■ TEXT EXCERPT

*****

JACKIE LEE SMITH, Appellant v. THE STATE OF TEXAS, Appellee

Annotate this Case

AFFIRMED and Opinion Issued December 19, 1996
 
 
S
In The
Court of Appeals
Fifth District of Texas at Dallas
............................
No. 05-92-02018-CR
............................
JACKIE LEE SMITH, Appellant
V.
THE STATE OF TEXAS, Appellee
..............................................................
On Appeal from the Criminal District Court No. 3
Dallas County, Texas
Trial Court Cause No. F92-01647-LJ
..............................................................
O P I N I O N
Before Justices Ovard, Hankinson, and Moseley
Opinion By Justice Moseley
        Jackie Lee Smith appeals his conviction for aggravated robbery. Without an agreement on punishment, appellant pleaded guilty to the offense alleged in the indictment. The trial court found appellant guilty and assessed a thirty-year sentence. On appeal, appellant complains (1) the evidence is insufficient to support his conviction, (2) the trial court's improper admonishments rendered his guilty plea involuntary, and (3) his trial counsel's ineffective assistance rendered his guilty plea involuntary. We affirm the trial court's judgment.

*****

■ SUPPLIED INFORMATION
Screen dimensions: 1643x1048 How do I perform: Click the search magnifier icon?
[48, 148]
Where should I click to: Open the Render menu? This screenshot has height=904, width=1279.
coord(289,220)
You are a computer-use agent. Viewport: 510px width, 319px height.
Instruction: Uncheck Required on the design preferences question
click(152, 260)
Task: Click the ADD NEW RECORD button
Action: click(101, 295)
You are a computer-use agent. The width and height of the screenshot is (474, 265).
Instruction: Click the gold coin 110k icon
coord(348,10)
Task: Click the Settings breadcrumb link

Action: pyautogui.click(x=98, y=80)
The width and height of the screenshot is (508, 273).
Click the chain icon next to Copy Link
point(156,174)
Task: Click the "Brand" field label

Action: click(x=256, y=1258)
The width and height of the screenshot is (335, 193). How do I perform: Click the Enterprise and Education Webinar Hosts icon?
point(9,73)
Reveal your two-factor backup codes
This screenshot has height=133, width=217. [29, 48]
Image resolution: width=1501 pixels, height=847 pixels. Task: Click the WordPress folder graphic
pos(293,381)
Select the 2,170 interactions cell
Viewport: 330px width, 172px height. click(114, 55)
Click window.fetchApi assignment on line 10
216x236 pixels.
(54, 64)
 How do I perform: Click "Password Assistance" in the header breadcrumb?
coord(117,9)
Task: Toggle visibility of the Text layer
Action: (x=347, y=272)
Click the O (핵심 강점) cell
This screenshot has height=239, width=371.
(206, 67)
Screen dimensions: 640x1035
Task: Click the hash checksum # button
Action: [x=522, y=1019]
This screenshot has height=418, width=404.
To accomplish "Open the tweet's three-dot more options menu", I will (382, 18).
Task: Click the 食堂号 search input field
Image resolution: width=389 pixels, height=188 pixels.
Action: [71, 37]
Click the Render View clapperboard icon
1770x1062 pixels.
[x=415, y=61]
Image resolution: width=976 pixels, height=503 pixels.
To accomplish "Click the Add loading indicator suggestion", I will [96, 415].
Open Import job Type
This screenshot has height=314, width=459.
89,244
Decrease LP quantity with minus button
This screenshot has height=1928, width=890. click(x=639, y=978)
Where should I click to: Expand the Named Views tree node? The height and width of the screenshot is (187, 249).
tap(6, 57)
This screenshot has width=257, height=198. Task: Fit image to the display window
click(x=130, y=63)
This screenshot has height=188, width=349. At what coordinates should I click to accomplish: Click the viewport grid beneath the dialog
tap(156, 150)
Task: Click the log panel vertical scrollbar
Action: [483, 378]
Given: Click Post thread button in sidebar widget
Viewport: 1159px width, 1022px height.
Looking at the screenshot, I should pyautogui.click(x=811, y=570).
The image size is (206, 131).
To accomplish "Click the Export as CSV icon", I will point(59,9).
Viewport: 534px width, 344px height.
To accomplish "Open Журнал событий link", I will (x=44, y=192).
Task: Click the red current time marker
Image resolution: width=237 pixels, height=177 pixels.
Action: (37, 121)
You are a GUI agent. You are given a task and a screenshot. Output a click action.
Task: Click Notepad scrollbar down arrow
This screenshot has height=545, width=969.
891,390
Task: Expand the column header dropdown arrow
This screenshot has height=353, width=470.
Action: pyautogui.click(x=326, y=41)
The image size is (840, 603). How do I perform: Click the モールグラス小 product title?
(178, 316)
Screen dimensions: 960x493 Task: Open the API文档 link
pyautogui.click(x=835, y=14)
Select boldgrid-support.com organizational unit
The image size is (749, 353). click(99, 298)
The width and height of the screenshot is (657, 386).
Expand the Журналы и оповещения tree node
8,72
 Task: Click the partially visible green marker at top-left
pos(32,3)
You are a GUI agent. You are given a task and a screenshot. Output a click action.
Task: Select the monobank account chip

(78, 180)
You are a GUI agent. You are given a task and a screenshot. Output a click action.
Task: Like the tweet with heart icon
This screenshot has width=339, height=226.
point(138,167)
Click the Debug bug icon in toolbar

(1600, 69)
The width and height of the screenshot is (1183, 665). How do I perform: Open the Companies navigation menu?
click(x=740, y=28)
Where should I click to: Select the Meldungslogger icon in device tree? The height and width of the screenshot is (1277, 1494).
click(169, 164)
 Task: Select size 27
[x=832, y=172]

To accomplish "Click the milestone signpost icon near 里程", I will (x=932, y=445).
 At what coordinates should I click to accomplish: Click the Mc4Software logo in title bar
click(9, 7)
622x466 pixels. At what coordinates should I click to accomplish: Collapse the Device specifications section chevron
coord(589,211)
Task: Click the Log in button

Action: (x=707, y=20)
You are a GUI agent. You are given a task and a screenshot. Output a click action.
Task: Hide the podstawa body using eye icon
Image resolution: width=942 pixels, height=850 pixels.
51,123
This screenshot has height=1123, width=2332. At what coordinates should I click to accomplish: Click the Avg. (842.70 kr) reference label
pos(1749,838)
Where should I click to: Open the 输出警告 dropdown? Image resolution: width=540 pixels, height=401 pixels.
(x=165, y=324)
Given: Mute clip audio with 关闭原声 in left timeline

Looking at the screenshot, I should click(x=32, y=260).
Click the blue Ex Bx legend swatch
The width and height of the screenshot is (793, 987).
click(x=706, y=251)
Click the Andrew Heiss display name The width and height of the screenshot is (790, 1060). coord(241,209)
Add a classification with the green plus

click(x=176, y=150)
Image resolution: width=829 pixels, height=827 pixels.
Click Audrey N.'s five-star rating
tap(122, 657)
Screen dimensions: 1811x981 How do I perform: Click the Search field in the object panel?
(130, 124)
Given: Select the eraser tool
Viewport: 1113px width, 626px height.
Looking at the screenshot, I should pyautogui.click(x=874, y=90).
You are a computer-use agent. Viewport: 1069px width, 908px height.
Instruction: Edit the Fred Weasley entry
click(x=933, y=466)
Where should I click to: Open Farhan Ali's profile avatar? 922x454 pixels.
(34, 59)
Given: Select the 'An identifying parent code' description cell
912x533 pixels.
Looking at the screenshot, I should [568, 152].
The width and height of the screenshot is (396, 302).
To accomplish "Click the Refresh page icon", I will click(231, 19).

*****

■ STATED PROBLEM
Write the next part of the court opinion in the aggravated robbery appeal, starting right after its last sentence. These items have nothing to do with the court opinion above.

■ EXERCISE OUTPUT
BACKGROUND
        Appellant was indicted for aggravated robbery. Without the benefit of a plea bargain agreement, appellant waived his right to a jury trial and pleaded guilty to the offense alleged in the indictment. Before accepting appellant's guilty plea, the trial court orally admonished him as required by article 26.13 of the code of criminal procedure. See Tex. Code Crim. Proc. Ann. art. 26.13(a) (Vernon 1989). The trial court also advised appellant that he was eligible for both court-ordered or "regular" probation and deferred adjudication probation. The State introduced appellant's signed, written confession into evidence without objection.         Appellant testified that he was pleading guilty freely and voluntarily. He understood the charges against him. Appellant admitted he committed the offense exactly as it was alleged in the indictment. He stated that he was pleading guilty because he was guilty and for no other reason. The trial court accepted appellant's plea but made no finding on guilt, ordered a presentence investigation report, and reset the case for a sentencing hearing.
        At the sentencing hearing, appellant reaffirmed he was pleading guilty because he was guilty. After the trial judge reviewed the presentence report, he found appellant guilty of aggravated robbery and assessed a thirty-year sentence.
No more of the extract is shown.